(Collected data entries)
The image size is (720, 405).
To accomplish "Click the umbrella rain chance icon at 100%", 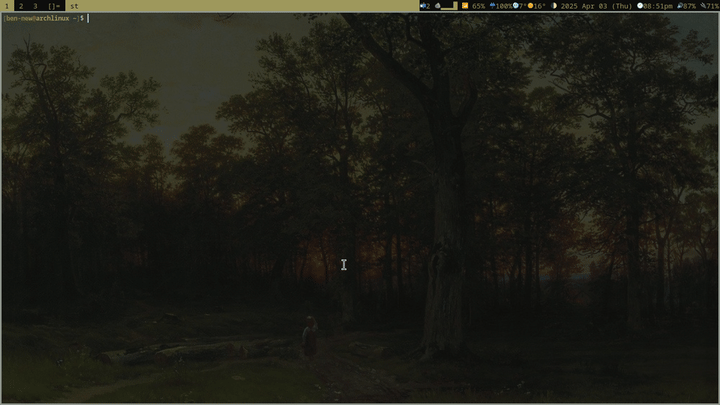I will (493, 6).
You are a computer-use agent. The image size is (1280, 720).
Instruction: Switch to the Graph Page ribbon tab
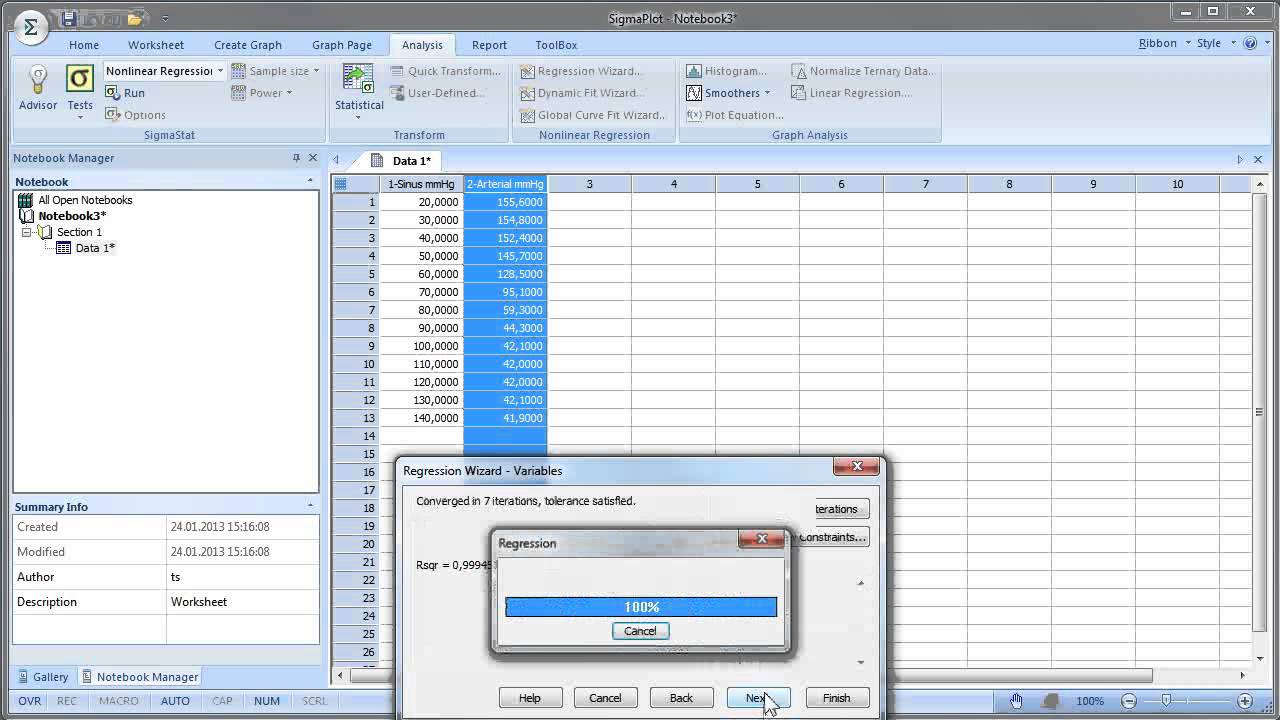pyautogui.click(x=341, y=45)
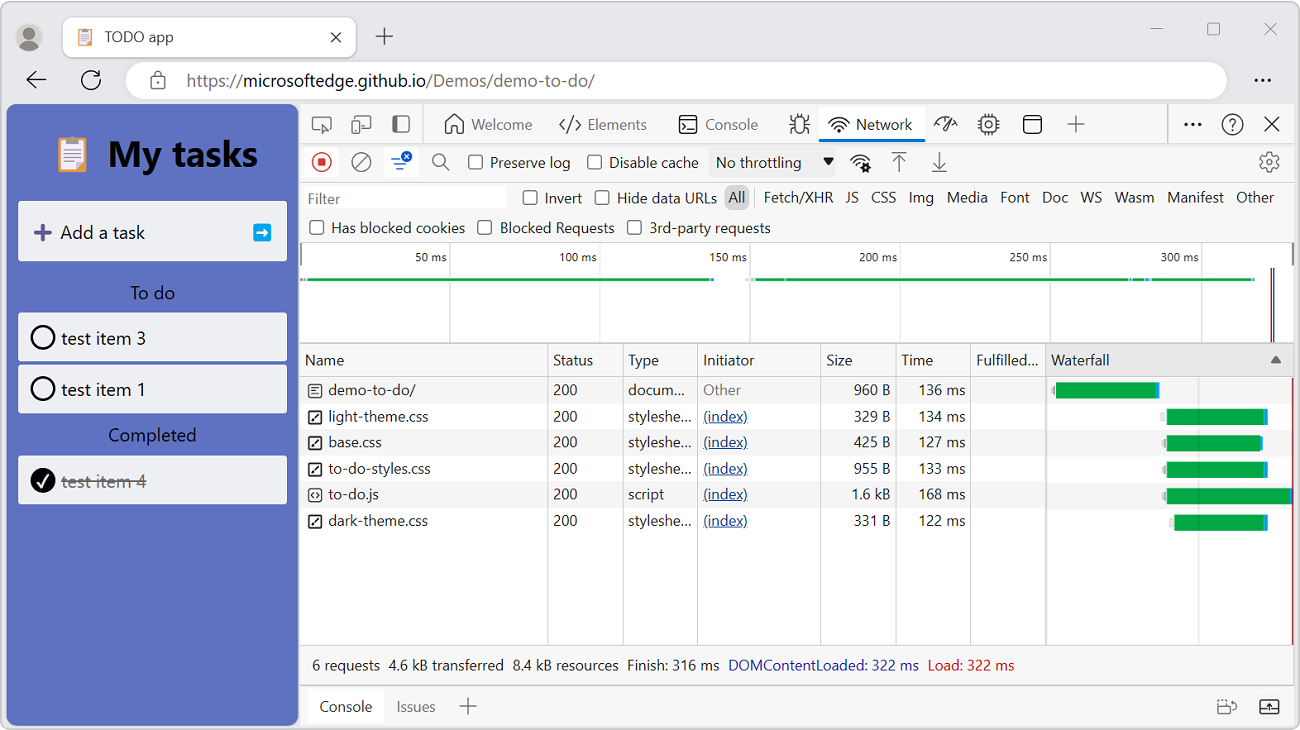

Task requirements
Work out how many lines in the data above hold the word "size". Reply with nothing but the count.

Task result
2